GS – 2
Strategic investments by global tech companies are heartening. Regulators must up their game. Explain in detail. 250 Words
In the News:
- One Indian company stood out during the lockdown and attendant economic gloom. Reliance Industries announced that it has raised a cumulative Rs 2.12 lakh crore through a variety of channels over the last few months. Of particular interest is the strategic partnership with global technology giants Google and Facebook, backed by their investment in its technology arm Jio Platforms.
Salient feature:
- The salient feature here is that it highlights the potential of the Indian market for global technology giants and the talent pool it offers which can be tapped for designing products that could potentially be exported too.
- In this context, Reliance also announced that it has developed a complete 5G solution from scratch. The unusual development of two technology giants partnering the same Indian company gives us a pointer where we are headed. Bundling by large technology platforms introduces a level of efficiency in service provision that was unavailable earlier.
- Simultaneously, it introduces a regulatory challenge that is altogether new.
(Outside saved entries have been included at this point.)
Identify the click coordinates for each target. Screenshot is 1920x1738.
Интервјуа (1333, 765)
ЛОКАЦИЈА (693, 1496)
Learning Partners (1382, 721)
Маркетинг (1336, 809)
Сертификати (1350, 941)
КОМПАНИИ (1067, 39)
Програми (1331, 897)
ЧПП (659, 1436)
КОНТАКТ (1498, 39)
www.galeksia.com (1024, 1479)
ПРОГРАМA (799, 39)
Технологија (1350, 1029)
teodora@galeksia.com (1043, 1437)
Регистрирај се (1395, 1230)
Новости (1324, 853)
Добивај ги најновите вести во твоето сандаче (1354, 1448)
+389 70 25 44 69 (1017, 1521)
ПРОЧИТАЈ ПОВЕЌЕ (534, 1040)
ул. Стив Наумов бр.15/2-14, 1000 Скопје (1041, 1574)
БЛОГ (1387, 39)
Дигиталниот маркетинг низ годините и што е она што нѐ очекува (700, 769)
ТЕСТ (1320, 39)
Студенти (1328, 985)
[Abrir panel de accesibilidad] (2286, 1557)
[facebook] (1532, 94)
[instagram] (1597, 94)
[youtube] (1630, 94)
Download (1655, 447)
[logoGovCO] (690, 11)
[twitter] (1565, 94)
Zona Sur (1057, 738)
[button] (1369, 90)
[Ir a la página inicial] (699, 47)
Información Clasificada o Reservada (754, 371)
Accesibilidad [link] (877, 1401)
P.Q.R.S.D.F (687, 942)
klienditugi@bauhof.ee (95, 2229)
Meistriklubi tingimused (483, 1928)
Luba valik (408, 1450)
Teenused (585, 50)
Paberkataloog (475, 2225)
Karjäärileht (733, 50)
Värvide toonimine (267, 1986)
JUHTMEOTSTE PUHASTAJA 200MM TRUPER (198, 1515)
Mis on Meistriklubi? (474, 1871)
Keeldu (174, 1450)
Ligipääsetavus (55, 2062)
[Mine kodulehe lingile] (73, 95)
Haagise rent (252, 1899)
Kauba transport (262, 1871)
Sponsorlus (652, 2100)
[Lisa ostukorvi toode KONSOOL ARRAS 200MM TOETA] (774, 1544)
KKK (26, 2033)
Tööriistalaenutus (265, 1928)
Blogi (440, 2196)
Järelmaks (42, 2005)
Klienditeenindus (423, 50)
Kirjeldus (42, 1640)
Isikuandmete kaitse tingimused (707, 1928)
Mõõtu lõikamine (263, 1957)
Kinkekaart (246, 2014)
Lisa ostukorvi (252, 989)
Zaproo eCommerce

For example, even as bundling brings in efficiency, regulators the world over grapple with the challenge of gauging when it begins to thwart competition.
- Disruption in technology emerges in niche areas. Bundling may disadvantage a stand-alone product and take us down the road to monopoly. India’s policy makers have to figure out how to keep competition bubbling without undermining natural market evolution.
Encourage start-ups:
- In this context a recent report by a government appointed committee, headed by former Infosys chief S Gopalakrishnan, is instructive. Data is at the heart of technology businesses.
- As the committee pointed out, there’s a strong case to ensure anonymised non-personal data remains openly accessible to encourage start-ups. It makes the case for a non-personal data regulator to keep markets competitive.
- At the same time, the government needs to get cracking on an improved version of the personal data protection bill, which will uphold the Supreme Court judgment that privacy is a fundamental right in letter as well as in spirit.
Sharp falls in working age population will require many countries to pursue liberal immigration policies. Comment 150 Words
In the News:
- A new study in Lancet projecting India’s population peaking much earlier than expected, at 1.6 billion in 2048 before declining to 1.09 billion in 2100, points to a narrowing window for demographic dividend.
- Similar trends of population decline have been forecast for much of the world, except sub-Saharan Africa.
Demographic trends:
- The implications of these demographic trends are far reaching. Sharp falls in working age population will require many countries to pursue liberal immigration policies or alternatively improve workforce participation rate among women and elderly. Labour productivity improvements demand increased investments in education and healthcare. Countries unable to stabilise their working age population are priming themselves for economic stagnation.
- The biggest challenge will be to sustain large public social security nets without overburdening a smaller workforce with higher taxes.
Economic slowdown:
- For India, struggling with a sustained economic slowdown that has killed jobs, pushing the long awaited second generation of economic reforms cannot wait longer. Powered by a young workforce, India must utilise the narrowing window to lay a strong economic foundation and robust infrastructure built to last a 100 years or so.
- India’s inability to invest in human capital for the masses will hurt as developments in AI, robotics and telecom change the nature of skilled and unskilled labour. Social and economic policies can no longer afford to exclude women. Both female
- workforce participation rate and female sex ratio at birth have slipped this decade. Focus on jobs, schools, hospitals and environment. Everything else in Indian politics is noise. Cultural identity wars are oversold, and counterproductive.